→ TRECHO SELECIONADO:
= = = =
Petralhas, Tucanalhas e o Papai
Foto André Duseke |
Vamos amadurecendo no Brasil. Aos trancos. Olho para os dois
pratos da balança eleitoral com incoerências caindo pelas beiradas. Antes, me
falavam de uma falta de caminho assustadora. Refleti melhor: é um avanço.
Estamos vencendo o dilema infantil entre o bem e o mal. Ontem, achávamos que
comunista comia criancinha, hoje começamos a entender que comunistas,
ruralistas, neoliberais, sindicalistas, são capazes de, mediante circunstâncias
ou fissuras de caráter, matar uma criancinha sem atendimento numa fila do SUS.
No jogo do poder o objetivo é o poder, o resto, incluindo valores como
honestidade, compromisso, moral, respeito, são adendos manipuláveis conforme as
tais circunstâncias. Políticos (salvo honrosas exceções) são profissionais da
política e não empregados do povo. Ainda que não passem seu mandato tocando flauta, ainda que façam algo pelo povo, ainda que não sejam
propriamente bandidos. São profissionais da Política SA e trabalham de acordo
com a cartilha da empresa. E jogam o jogo. E eu não fico mais tão magoada como antes
quando sentia como se tivesse pegado o papai fazendo merda. O papai que era meu
herói e tinha de ser honesto, limpo, justo como os pais dos blockbusters
americanos da minha infância. Depois de tantos redentores fracassados, concluí
que não tem nenhum herói vindo me salvar.
= = = =
→ DADOS FORNECIDOS:
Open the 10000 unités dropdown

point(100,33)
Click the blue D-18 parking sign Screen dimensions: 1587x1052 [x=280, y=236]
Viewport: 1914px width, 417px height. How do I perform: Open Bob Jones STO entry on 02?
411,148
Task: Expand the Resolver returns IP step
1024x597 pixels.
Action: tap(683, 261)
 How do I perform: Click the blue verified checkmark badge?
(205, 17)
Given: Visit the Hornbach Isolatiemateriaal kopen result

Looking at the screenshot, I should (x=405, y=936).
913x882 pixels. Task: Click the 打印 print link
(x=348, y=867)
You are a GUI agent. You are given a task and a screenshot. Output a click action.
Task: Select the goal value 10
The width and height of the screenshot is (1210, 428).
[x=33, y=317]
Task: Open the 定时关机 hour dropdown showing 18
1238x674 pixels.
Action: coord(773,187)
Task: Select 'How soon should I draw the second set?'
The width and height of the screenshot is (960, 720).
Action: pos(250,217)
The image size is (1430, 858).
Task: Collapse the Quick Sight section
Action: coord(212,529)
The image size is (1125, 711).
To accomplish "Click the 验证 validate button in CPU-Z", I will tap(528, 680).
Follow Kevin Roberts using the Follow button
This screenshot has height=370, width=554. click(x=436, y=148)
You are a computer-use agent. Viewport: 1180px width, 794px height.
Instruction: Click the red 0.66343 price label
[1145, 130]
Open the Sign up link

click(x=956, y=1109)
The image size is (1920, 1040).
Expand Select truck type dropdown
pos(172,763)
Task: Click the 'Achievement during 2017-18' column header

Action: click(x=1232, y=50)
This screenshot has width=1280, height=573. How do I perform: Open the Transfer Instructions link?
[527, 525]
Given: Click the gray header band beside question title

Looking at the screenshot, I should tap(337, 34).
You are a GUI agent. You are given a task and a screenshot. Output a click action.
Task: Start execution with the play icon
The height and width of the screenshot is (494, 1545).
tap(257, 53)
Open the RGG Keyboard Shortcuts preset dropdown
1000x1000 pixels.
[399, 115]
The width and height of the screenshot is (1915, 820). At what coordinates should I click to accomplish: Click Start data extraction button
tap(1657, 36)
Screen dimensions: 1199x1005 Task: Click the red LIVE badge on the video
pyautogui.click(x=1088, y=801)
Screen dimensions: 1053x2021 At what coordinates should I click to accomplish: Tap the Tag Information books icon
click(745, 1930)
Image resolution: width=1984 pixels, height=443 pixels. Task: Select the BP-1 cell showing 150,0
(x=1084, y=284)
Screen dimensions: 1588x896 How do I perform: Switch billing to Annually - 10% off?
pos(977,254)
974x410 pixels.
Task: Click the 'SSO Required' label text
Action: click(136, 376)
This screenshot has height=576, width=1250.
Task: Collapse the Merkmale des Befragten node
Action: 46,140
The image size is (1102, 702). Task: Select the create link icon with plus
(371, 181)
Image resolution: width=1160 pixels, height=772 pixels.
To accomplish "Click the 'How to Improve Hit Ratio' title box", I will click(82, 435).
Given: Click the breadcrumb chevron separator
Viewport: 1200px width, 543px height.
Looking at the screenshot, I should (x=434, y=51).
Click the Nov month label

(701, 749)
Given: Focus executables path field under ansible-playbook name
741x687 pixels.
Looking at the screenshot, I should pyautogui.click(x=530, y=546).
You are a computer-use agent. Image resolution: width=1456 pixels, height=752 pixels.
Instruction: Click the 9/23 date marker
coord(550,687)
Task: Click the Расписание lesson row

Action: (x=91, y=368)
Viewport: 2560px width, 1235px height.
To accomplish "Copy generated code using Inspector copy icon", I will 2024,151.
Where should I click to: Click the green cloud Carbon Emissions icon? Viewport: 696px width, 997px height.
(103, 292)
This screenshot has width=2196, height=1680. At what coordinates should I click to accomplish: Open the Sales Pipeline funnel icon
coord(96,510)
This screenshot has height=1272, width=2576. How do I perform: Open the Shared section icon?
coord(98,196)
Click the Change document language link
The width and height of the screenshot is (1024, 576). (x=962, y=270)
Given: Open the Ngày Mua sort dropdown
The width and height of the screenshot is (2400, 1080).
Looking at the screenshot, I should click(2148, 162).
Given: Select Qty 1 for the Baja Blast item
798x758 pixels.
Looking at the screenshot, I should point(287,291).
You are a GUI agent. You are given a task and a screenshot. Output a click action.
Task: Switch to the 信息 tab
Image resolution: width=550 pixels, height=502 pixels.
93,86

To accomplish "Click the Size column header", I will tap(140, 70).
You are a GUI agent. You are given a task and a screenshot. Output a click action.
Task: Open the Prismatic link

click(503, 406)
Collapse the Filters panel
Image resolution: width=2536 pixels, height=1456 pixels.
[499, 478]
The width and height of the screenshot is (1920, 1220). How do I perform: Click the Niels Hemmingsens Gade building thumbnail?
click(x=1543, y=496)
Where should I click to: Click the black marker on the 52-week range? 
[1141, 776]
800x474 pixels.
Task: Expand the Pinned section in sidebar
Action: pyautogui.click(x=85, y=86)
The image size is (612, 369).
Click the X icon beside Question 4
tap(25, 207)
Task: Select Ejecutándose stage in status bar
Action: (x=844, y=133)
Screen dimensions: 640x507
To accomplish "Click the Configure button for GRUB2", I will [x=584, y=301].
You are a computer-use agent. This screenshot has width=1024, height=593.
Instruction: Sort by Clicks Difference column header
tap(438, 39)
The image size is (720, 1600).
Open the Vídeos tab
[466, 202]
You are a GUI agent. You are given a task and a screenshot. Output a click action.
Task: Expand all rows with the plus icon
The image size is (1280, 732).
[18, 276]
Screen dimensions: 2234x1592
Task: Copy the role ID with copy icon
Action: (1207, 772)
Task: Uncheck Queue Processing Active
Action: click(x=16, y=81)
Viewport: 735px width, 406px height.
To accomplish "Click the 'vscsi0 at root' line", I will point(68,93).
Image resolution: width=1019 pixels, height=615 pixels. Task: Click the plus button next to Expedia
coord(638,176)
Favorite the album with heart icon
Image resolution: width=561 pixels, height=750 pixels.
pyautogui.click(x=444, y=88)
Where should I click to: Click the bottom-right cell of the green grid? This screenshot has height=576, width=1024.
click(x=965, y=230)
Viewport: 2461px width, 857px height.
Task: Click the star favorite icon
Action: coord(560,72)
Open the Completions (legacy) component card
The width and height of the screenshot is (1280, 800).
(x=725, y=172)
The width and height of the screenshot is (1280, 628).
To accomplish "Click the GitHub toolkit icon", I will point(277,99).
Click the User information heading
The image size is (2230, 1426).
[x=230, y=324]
= = = =
→ OBJETIVOS:
**a.** Copie sem alterações a passagem do texto sobre política brasileira de "Estamos vencendo o" a "fila do SUS.".
**b.** Reescreva de forma mais curta o parágrafo do texto sobre política brasileira que começa com "Vamos amadurecendo no Brasil", mantendo as ideias principais.
**c.** No texto sobre política brasileira, o que se achava "ontem" a respeito dos comunistas?

→ RESPOSTAS CORRETAS:
**a.**
Estamos vencendo o dilema infantil entre o bem e o mal. Ontem, achávamos que
comunista comia criancinha, hoje começamos a entender que comunistas,
ruralistas, neoliberais, sindicalistas, são capazes de, mediante circunstâncias
ou fissuras de caráter, matar uma criancinha sem atendimento numa fila do SUS.

**b.** O Brasil amadurece aos trancos e começa a superar o dilema infantil entre o bem e o mal. Antes se achava que comunista comia criancinha. Hoje se entende que comunistas, ruralistas, neoliberais e sindicalistas podem, conforme as circunstâncias ou por falhas de caráter, deixar uma criança morrer sem atendimento numa fila do SUS. No jogo do poder, o objetivo é o próprio poder, e valores como honestidade e moral se ajustam às circunstâncias. Salvo exceções, os políticos são profissionais da "Política SA", e não empregados do povo, e seguem a cartilha da empresa. Quem escreve já não se magoa como antes, quando sentia ter flagrado o "papai" herói fazendo algo errado. Depois de tantos redentores fracassados, concluiu que nenhum herói virá salvá-la.

**c.** Achava-se que comunista comia criancinha.